RAW DATA
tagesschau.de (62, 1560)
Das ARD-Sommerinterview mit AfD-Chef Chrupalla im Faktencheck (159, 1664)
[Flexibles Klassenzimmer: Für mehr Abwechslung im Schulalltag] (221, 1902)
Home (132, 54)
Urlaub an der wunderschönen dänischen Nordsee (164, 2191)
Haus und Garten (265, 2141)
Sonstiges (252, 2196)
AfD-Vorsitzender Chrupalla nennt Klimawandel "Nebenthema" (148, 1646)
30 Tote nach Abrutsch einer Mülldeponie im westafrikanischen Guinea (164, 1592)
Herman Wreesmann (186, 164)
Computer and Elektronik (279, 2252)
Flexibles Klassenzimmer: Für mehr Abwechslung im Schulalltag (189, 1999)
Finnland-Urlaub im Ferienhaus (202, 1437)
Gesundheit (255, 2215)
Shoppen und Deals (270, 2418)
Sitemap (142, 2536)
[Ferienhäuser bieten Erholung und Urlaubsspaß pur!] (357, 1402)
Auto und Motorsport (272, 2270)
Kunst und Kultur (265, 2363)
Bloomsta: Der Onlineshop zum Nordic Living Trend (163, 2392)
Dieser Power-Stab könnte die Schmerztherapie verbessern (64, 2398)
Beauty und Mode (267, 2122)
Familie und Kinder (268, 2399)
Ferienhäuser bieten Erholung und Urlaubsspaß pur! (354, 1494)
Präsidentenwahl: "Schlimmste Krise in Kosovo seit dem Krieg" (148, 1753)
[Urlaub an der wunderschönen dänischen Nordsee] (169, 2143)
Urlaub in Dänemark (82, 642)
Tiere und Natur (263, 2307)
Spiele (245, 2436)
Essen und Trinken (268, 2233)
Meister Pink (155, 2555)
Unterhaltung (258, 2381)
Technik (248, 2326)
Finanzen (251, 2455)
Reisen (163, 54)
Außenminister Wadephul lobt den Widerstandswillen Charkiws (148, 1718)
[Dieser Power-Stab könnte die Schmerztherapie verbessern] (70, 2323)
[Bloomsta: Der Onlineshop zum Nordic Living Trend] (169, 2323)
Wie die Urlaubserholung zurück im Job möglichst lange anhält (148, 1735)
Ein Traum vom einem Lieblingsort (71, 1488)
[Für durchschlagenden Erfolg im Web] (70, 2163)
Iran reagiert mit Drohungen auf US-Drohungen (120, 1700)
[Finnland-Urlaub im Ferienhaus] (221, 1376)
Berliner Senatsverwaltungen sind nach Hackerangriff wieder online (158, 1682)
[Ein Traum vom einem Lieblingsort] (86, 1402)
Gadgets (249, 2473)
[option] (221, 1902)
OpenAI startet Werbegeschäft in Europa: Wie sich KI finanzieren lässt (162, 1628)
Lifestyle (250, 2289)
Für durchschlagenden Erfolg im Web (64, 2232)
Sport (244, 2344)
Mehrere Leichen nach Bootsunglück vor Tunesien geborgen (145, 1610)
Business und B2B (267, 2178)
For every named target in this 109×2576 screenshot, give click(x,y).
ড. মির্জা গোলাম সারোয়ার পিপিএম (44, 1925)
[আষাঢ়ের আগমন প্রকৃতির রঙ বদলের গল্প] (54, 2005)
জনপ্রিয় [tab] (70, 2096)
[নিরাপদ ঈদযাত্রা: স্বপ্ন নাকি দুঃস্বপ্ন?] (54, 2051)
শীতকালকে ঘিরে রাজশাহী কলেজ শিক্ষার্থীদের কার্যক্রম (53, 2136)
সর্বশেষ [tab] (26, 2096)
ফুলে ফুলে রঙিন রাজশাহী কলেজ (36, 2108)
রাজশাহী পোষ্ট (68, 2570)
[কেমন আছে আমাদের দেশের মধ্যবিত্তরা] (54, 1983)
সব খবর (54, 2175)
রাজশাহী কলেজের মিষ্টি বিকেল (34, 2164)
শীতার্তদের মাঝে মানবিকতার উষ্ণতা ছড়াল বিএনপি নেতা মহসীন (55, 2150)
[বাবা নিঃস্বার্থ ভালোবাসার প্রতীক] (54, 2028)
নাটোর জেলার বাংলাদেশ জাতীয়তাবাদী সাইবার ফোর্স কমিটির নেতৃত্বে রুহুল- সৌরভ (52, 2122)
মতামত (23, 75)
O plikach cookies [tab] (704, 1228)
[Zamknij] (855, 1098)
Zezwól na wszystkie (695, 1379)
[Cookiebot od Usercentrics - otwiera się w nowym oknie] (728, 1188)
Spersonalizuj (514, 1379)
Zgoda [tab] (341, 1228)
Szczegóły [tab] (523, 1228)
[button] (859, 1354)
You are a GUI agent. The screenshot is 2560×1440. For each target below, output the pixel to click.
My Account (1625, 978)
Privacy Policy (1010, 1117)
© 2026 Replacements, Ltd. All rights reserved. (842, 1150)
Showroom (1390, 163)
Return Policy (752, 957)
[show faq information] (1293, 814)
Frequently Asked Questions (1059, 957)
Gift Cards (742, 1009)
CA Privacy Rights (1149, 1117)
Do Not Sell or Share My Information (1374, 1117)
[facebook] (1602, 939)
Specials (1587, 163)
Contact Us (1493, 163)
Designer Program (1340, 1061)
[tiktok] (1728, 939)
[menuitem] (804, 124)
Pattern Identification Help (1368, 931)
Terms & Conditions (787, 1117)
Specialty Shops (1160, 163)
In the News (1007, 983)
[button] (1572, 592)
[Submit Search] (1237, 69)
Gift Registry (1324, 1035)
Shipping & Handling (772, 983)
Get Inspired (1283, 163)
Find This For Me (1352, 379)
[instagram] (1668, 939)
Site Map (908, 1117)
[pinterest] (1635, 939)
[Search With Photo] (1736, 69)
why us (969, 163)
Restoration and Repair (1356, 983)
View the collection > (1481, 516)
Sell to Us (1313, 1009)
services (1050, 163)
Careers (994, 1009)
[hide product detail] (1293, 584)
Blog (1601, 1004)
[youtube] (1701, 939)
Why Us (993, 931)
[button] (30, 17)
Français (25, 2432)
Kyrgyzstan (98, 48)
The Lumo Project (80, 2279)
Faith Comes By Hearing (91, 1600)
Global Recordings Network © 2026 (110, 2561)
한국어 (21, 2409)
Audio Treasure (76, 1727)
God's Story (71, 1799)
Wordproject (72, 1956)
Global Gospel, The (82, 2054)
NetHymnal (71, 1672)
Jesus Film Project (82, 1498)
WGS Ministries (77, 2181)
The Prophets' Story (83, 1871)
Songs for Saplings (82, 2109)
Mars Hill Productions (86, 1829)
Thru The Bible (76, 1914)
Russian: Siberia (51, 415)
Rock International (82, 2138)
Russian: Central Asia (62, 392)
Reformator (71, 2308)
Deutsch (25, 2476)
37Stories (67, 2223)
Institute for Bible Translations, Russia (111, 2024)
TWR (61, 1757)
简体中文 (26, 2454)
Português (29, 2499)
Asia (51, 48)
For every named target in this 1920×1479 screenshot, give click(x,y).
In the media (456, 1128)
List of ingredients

EXERCISE AIM
Look for "Stab" in each line of the material, then copy the lines where it is found.

EXERCISE OUTPUT
Dieser Power-Stab könnte die Schmerztherapie verbessern (64, 2398)
[Dieser Power-Stab könnte die Schmerztherapie verbessern] (70, 2323)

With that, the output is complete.